These integrated approaches allow researchers to track changes in microbial populations, identify key lipase-producing organisms, and evaluate the effectiveness of remediation strategies. Understanding microbial community dynamics and lipase expression is essential for optimising lipase-mediated environmental bioremediation. By integrating microbial ecology, molecular biology, and enzymology, researchers can develop more effective strategies for degrading lipid-rich pollutants and improve the sustainability of environmental cleanup technologies [111].

7. Challenges and Knowledge Gaps in Lipase-Based Bioremediation

Despite increasing interest in lipase-mediated bioremediation for the degradation of lipid-rich pollutants, hydrocarbons, and ester-containing contaminants, several technical, ecological, and translational barriers continue to limit widespread implementation. Addressing these challenges is essential for transitioning from laboratory-scale feasibility to robust environmental applications.
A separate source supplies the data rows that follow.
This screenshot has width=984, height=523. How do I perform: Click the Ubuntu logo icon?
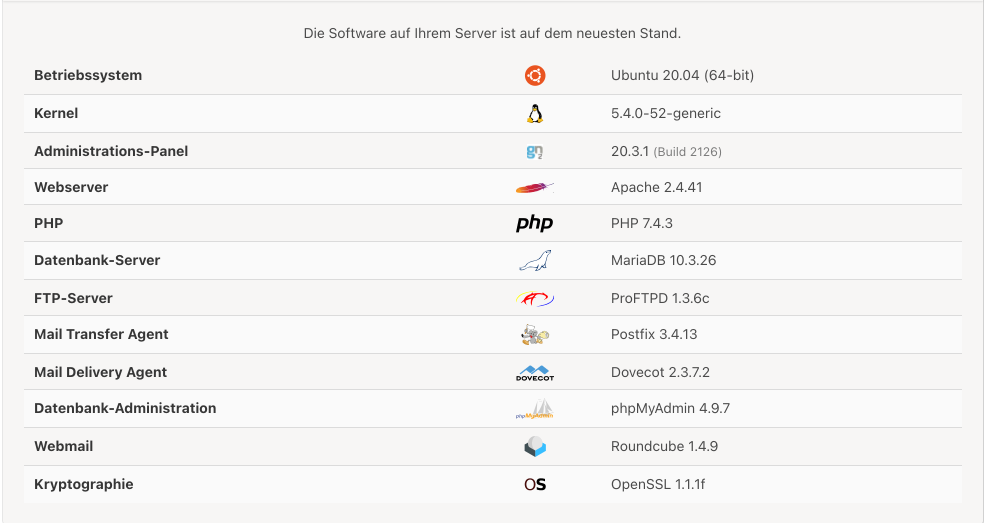(535, 75)
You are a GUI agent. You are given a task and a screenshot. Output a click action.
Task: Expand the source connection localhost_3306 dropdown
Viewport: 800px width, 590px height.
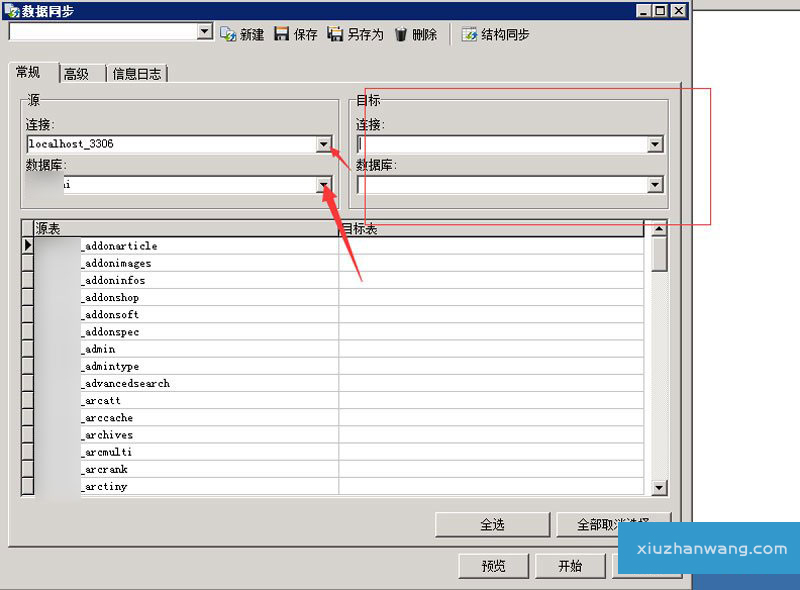tap(323, 144)
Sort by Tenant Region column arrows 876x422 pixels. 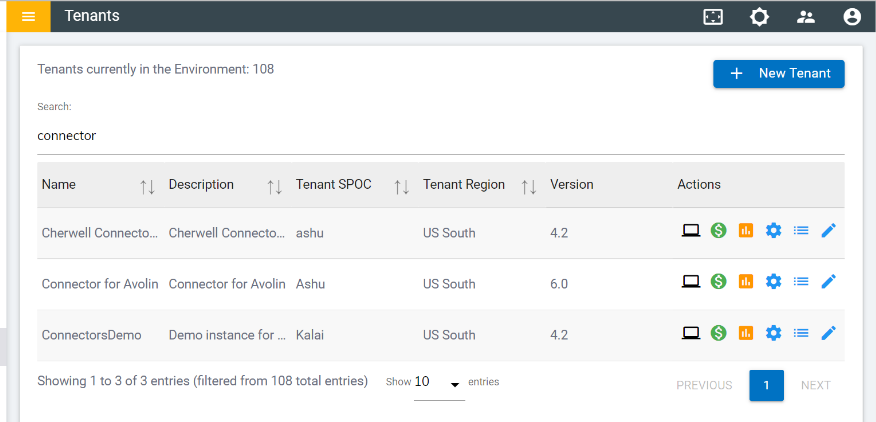[529, 186]
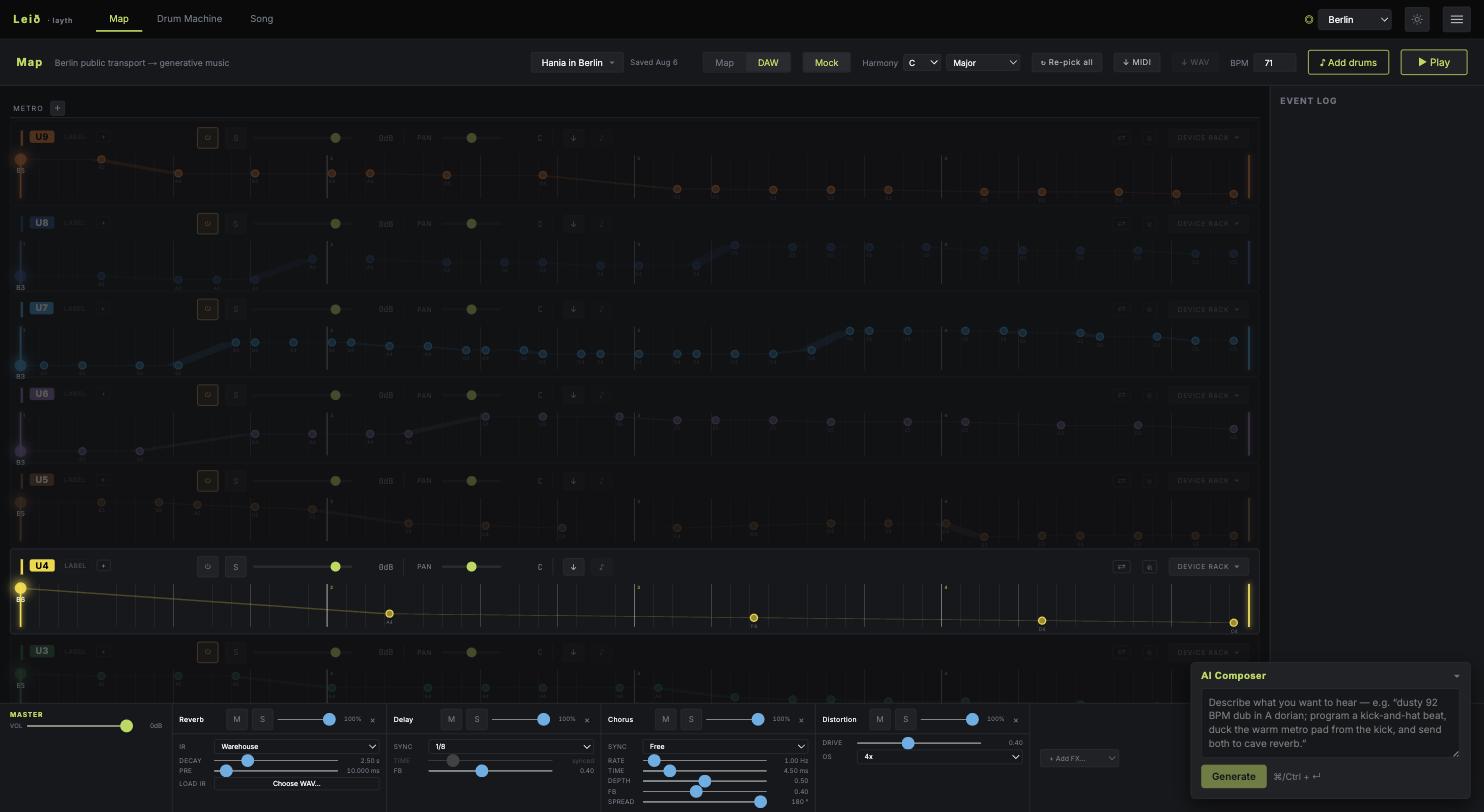
Task: Add a label with U4 plus icon
Action: coord(103,566)
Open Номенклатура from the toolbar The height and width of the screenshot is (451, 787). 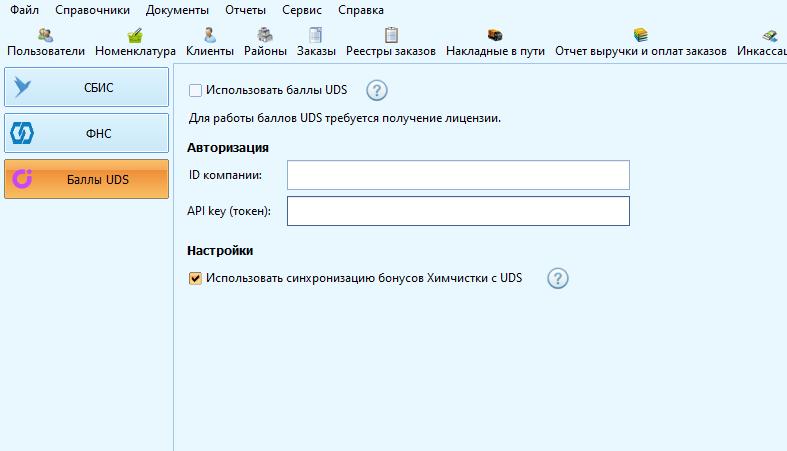135,42
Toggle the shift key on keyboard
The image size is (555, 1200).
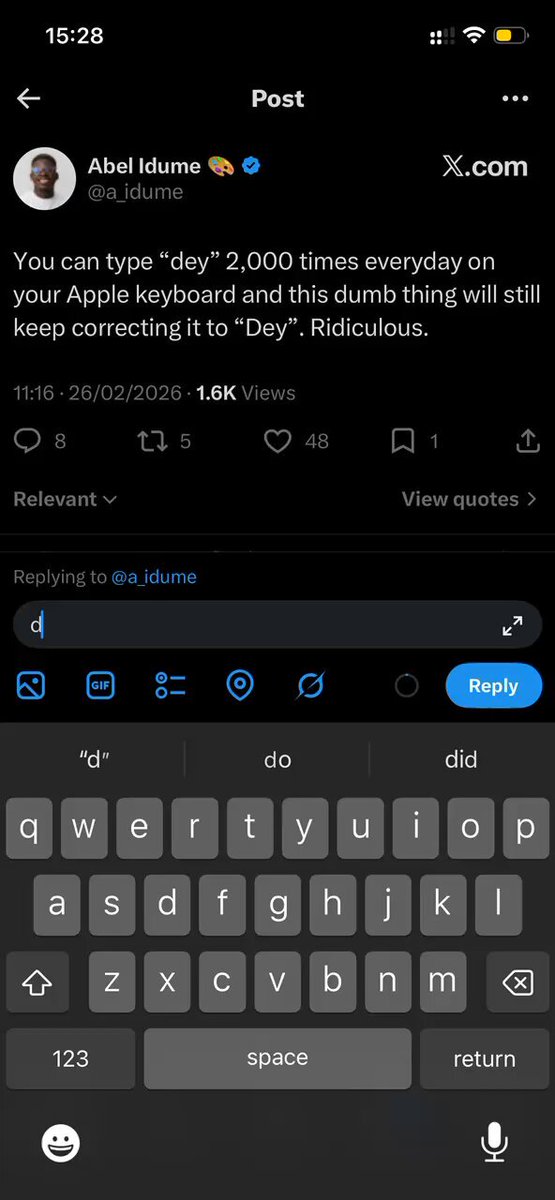[37, 984]
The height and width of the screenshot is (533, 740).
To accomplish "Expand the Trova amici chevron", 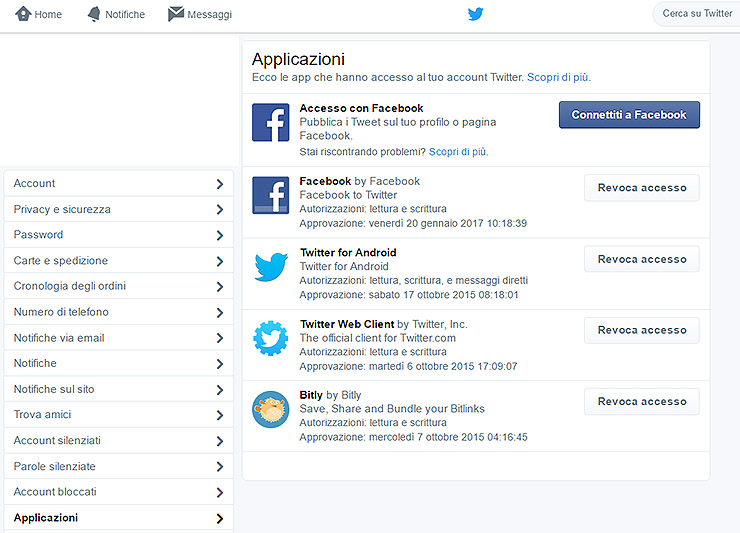I will pyautogui.click(x=219, y=415).
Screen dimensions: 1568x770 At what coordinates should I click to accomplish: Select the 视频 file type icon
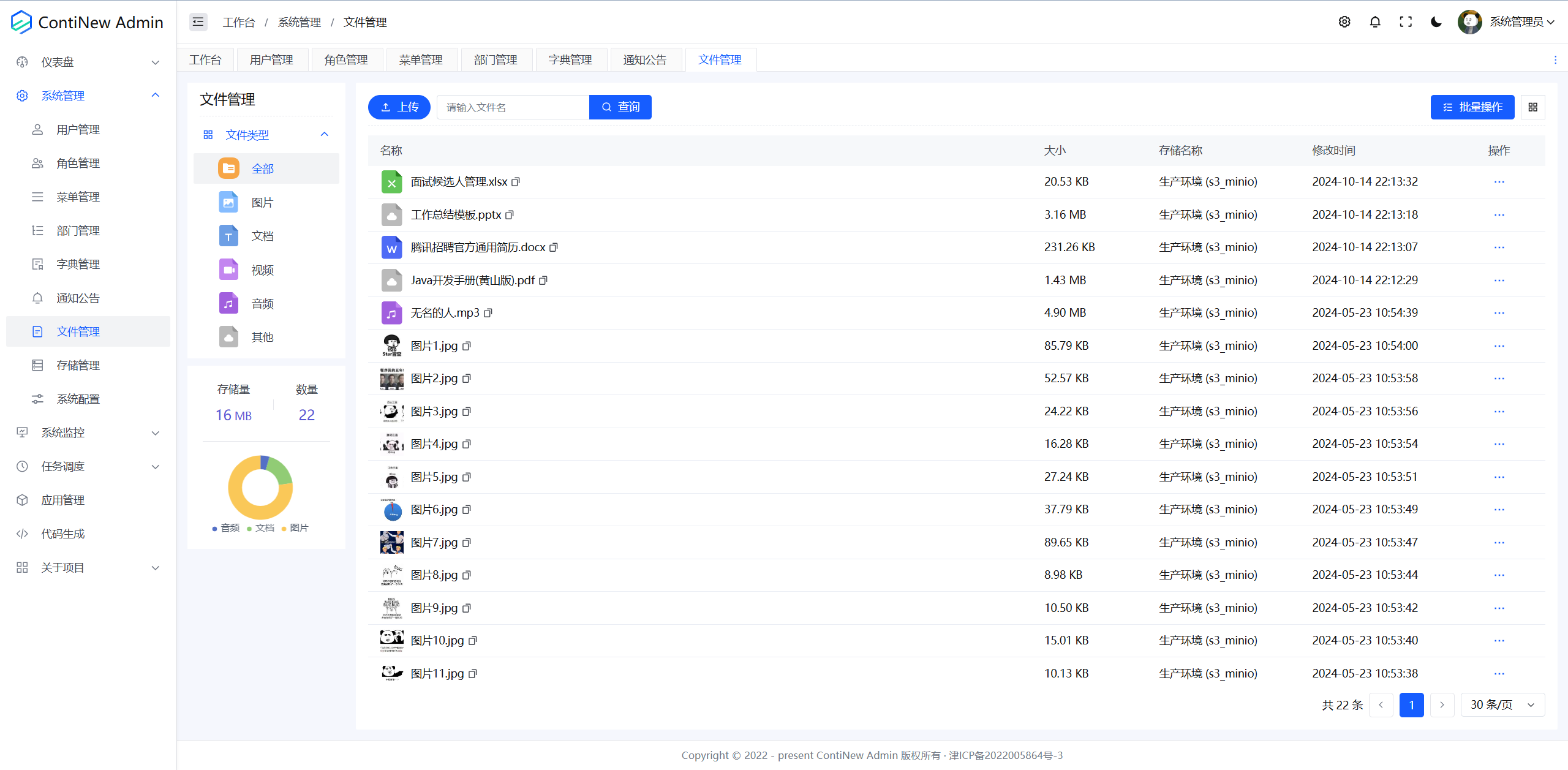(228, 270)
7.1. Operational and Environmental Constraints

Lipase activity is highly sensitive to environmental fluctuations, with performance often compromised in complex field matrices where pH, temperature, salinity, and co-contaminants cannot be precisely controlled. This sensitivity significantly reduces biodegradation efficiency in real-world scenarios compared to optimized laboratory conditions. Recent studies have documented that hydrophobic pollutants, such as petroleum hydrocarbons, exhibit severely limited bioavailability due to strong sorption to soil organic matter and mineral surfaces, creating substantial mass-transfer barriers that impede effective enzyme-substrate interactions [8]. While surfactants and biosurfactants can enhance substrate accessibility by emulsifying lipid-rich contaminants, their application introduces additional costs and potential ecological trade-offs that remain inadequately characterized in long-term environmental contexts [76].
The presence of toxic co-pollutants in heavily contaminated sites further exacerbates these challenges by impairing both native microbial communities and exogenous enzyme systems, necessitating the development of more resilient biocatalytic approaches or engineered microbial consortia capable of withstanding harsh conditions [94].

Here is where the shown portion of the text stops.